By Greg Simon, MD, MPH, a Washington Permanente Medical Group psychiatrist and Kaiser Permanente Washington Health Research Institute senior investigator.
To intervene effectively and prevent as many cases of disease and death as possible, the first step is to predict people’s risk more precisely. We can’t predict the future perfectly, so we need predictive analytics: using information from electronic health records to see trends and predict likely outcomes.
But how can we clinicians best use the burgeoning information we get from predictive analytics to inform our own judgment? It’s a big question, which I recently had a chance to consider in microcosm, thanks to a new paper… and a new car.
My colleagues and I in the Mental Health Research Network published an American Journal of Psychiatry paper about predicting risk of suicidal behavior following outpatient visits. We created and validated 2 new models for predicting the risk of suicide: 1 for mental health visits; and the other for primary care visits with a mental health diagnosis. Both models combine electronic health record data with responses to self-report questionnaires, and both substantially outperform existing suicide risk prediction tools.
Our paper prompted many questions from clinicians and health system leaders about the practical utility of risk predictions:
My family’s 12-year old Subaru is now passed down to our son, so we bought a 2018 model. The new car has a “blind spot” warning system built in. When it senses another vehicle in my likely blind spot, a warning light appears on the outside rearview mirror. If I start to merge in that direction anyway, the light starts blinking and a warning bell chimes.
I like this feature a lot. Even if I already know about the other car behind and to my right, the warning light isn’t too annoying or distracting. The warning light may go on when no car is in my blind spot: a false positive. Or it may fail to light up when a car is in my blind spot: a false negative. But unlike a human driver, the warning system doesn’t fall asleep or get distracted by something up ahead. It keeps its “eye” on one thing, all the time.
I hope that machine learning-based suicide risk prediction scores could work the same way. A high-risk score would alert my clinical colleagues and me to a potentially unsafe situation that we might not have noticed. If we’re already aware of the risk, the extra notice doesn’t hurt. If we haven’t been aware of the risk, then we’ll be prompted to pay attention and ask some additional questions. False positives and negatives are inevitable. But risk prediction scores don’t get distracted or forget relevant facts.

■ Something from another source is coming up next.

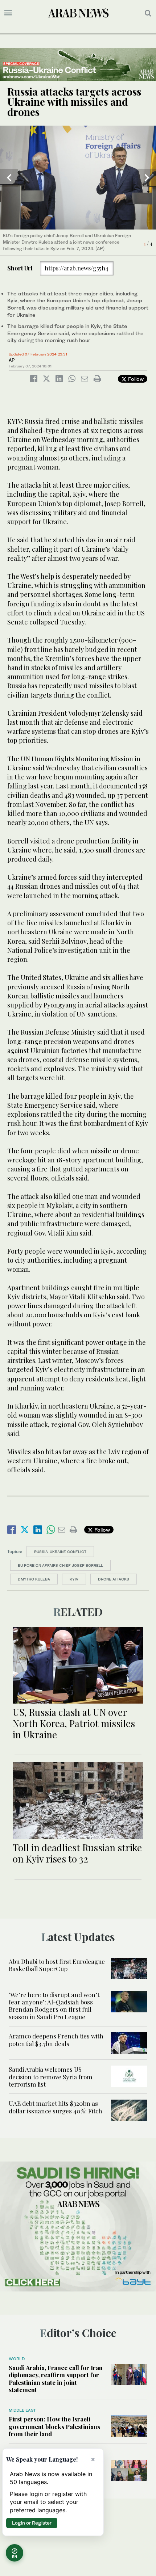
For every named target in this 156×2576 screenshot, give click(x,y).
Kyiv (74, 1579)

We are clear that suicide risk prediction models are not the mental health equivalent of a driverless car. We anticipate that alerts or warnings based on calculated risk scores would always be delivered to actual human beings. Those people might include receptionists who would notice when a high-risk patient cancels an appointment, nurses who would call when a high-risk patient fails to attend a scheduled visit, or treating clinicians who would be alerted before a visit that a more detailed clinical assessment is probably indicated.
A calculated risk score alone would not be enough to prompt any “automated” clinical action — especially a clinical action that might be intrusive or coercive. I hope and expect that our risk prediction methods will improve. But I doubt that they will ever replace a human driver.
My new car’s blind spot warning system does not have control of the steering wheel, the accelerator, or the brake pedal. If the warning is a false positive, I can choose to ignore or override it. But that blinking light and warning chime will get my attention. If that alarm goes off, I’ll take a close look behind me before deciding that it’s actually safe to change lanes.